Re: [GENERAL] 3rd time is a charm.....right sibling is not next child crash. - Mailing list pgsql-hackers

From Tom Lane
Subject Re: [GENERAL] 3rd time is a charm.....right sibling is not next child crash.
Date
Msg-id 1975.1283039034@sss.pgh.pa.us
Whole thread Raw
In response to Re: [GENERAL] 3rd time is a charm.....right sibling is not next child crash.  (Tom Lane <tgl@sss.pgh.pa.us>)
List pgsql-hackers
I wrote:
> it did occur to me that there is a simple way to ameliorate this
> problem: we could rearrange the code in _bt_pagedel() so it checks for
> this case before entering its critical section.  Then, corruption of
> this kind is at least only an ERROR not a PANIC.
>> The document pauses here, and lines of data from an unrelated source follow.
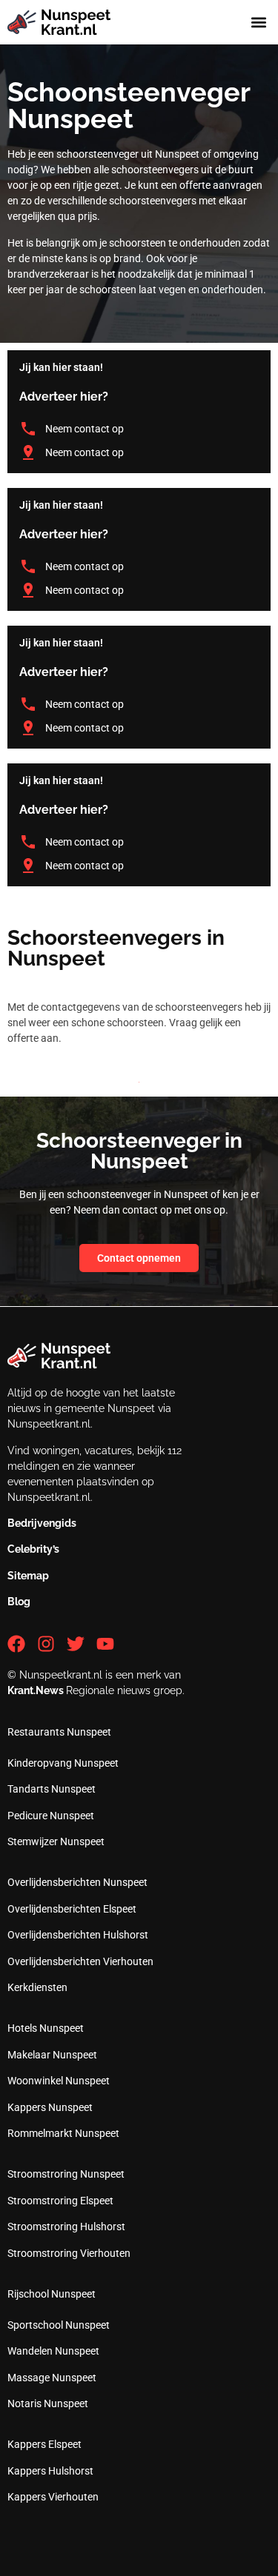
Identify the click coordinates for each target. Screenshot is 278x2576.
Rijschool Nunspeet (51, 2294)
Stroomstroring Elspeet (60, 2201)
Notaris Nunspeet (47, 2403)
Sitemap (28, 1576)
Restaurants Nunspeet (59, 1732)
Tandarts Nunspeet (51, 1789)
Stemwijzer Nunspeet (56, 1841)
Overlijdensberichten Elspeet (71, 1909)
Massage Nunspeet (51, 2377)
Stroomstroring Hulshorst (66, 2226)
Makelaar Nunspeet (52, 2055)
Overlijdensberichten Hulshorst (77, 1935)
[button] (258, 22)
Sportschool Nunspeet (58, 2325)
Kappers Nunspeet (50, 2107)
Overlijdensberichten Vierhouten (80, 1961)
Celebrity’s (33, 1549)
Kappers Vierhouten (53, 2497)
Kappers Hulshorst (50, 2471)
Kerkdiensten (37, 1987)
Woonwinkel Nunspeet (58, 2081)
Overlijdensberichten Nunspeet (77, 1882)
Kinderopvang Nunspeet (63, 1763)
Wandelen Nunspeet (53, 2351)
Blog (18, 1602)
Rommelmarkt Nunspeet (63, 2133)
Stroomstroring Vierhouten (68, 2253)
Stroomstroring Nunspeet (66, 2174)
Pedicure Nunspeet (50, 1815)
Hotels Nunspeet (45, 2028)
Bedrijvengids (41, 1523)
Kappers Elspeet (44, 2444)
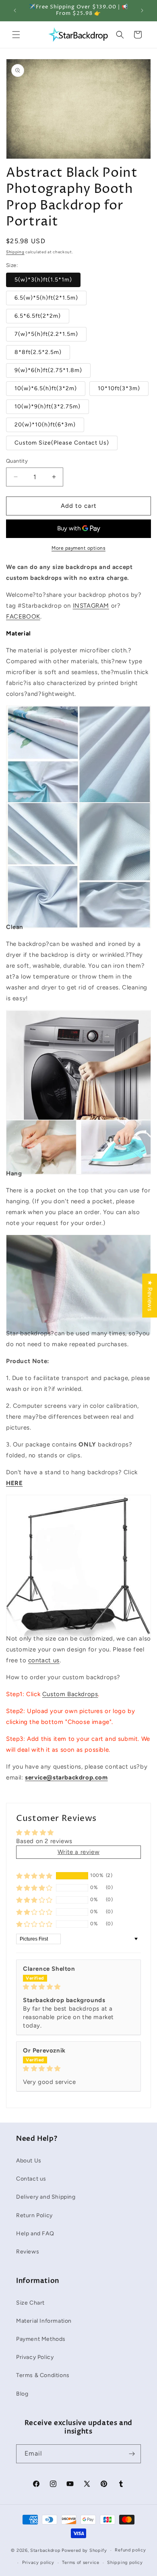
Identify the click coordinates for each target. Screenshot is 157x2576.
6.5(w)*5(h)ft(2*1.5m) (46, 297)
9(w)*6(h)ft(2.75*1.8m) (48, 370)
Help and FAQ (35, 2233)
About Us (28, 2160)
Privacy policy (38, 2562)
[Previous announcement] (15, 10)
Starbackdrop (45, 2550)
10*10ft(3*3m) (119, 388)
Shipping (15, 251)
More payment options (78, 548)
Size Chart (30, 2302)
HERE (14, 1483)
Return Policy (34, 2215)
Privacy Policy (35, 2357)
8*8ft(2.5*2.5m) (38, 352)
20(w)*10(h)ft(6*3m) (45, 424)
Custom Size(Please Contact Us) (61, 442)
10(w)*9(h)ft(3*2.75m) (47, 406)
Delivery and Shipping (46, 2196)
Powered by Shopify (84, 2550)
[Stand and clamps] (78, 1621)
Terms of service (80, 2562)
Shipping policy (125, 2562)
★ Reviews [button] (149, 1295)
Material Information (44, 2320)
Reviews (27, 2251)
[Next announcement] (142, 10)
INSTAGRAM (91, 605)
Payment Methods (41, 2339)
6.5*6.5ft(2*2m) (37, 315)
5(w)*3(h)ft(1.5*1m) (43, 279)
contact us (44, 1660)
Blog (22, 2393)
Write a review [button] (78, 1852)
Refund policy (130, 2550)
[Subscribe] (131, 2453)
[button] (16, 34)
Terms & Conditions (43, 2375)
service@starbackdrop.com (66, 1777)
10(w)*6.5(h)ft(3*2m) (45, 388)
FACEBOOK (23, 616)
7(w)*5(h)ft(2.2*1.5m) (46, 334)
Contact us (31, 2178)
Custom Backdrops (70, 1694)
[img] (78, 1986)
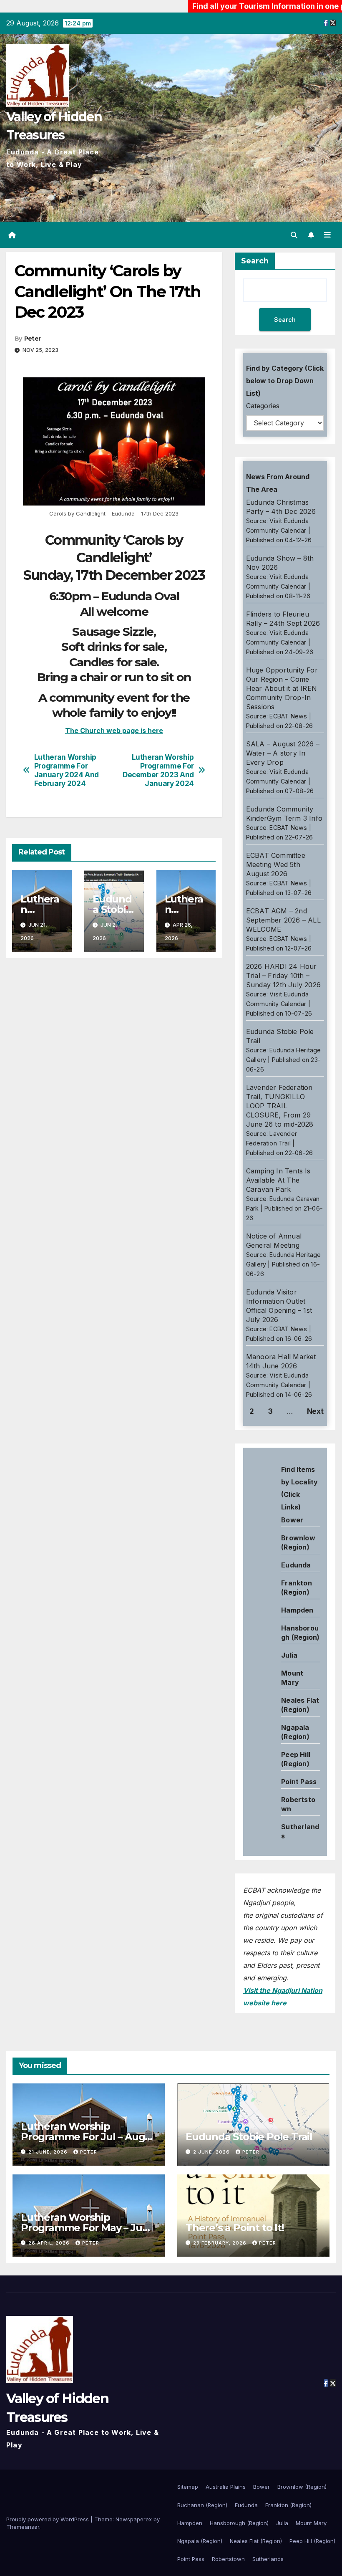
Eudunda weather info (281, 1548)
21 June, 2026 (48, 2152)
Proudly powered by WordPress (48, 2519)
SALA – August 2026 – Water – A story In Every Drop (282, 753)
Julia (289, 1655)
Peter (32, 338)
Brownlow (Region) (302, 2486)
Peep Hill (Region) (312, 2541)
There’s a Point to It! (235, 2228)
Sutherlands (268, 2559)
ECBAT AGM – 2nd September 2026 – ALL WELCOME (283, 920)
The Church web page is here (114, 730)
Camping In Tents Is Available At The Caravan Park (278, 1180)
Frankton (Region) (288, 2505)
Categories (262, 406)
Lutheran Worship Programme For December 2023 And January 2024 (158, 770)
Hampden (297, 1610)
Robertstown (228, 2559)
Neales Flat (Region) (256, 2541)
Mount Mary (311, 2523)
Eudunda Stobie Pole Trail (249, 2137)
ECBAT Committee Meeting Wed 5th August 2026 (275, 864)
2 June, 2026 (212, 2152)
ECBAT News (288, 716)
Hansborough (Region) (239, 2523)
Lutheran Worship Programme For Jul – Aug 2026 (83, 2136)
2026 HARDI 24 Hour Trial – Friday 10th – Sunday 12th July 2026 (283, 975)
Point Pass (299, 1781)
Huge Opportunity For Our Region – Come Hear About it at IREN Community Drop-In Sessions (282, 688)
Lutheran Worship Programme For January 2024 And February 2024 (66, 770)
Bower (261, 2486)
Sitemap (187, 2486)
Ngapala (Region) (199, 2541)
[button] (294, 235)
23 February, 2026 (220, 2243)
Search (255, 260)
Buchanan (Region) (202, 2505)
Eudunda (296, 1565)
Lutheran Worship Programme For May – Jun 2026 (84, 2227)
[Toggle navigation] (327, 235)
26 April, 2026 (49, 2243)
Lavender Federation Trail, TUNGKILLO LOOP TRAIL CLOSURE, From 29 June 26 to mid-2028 (280, 1105)
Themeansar (22, 2526)
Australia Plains (226, 2486)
In particular, I propose the attached patch, which gets rid of
unnecessary PANIC cases in _bt_split as well as _bt_pagedel;
all of these get reported from the field every now and then.
In passing this also makes the error messages out of _bt_split
a bit more detailed.

FWIW, I think the original rationale for PANIC here was so we could
capture a core dump for study; but since no one has ever yet cooperated
by providing such a dump, it seems like not panicking is a better plan.

Barring objections, I plan to back-patch this as far as it will
conveniently go (looks like 8.2 or 8.3 or so).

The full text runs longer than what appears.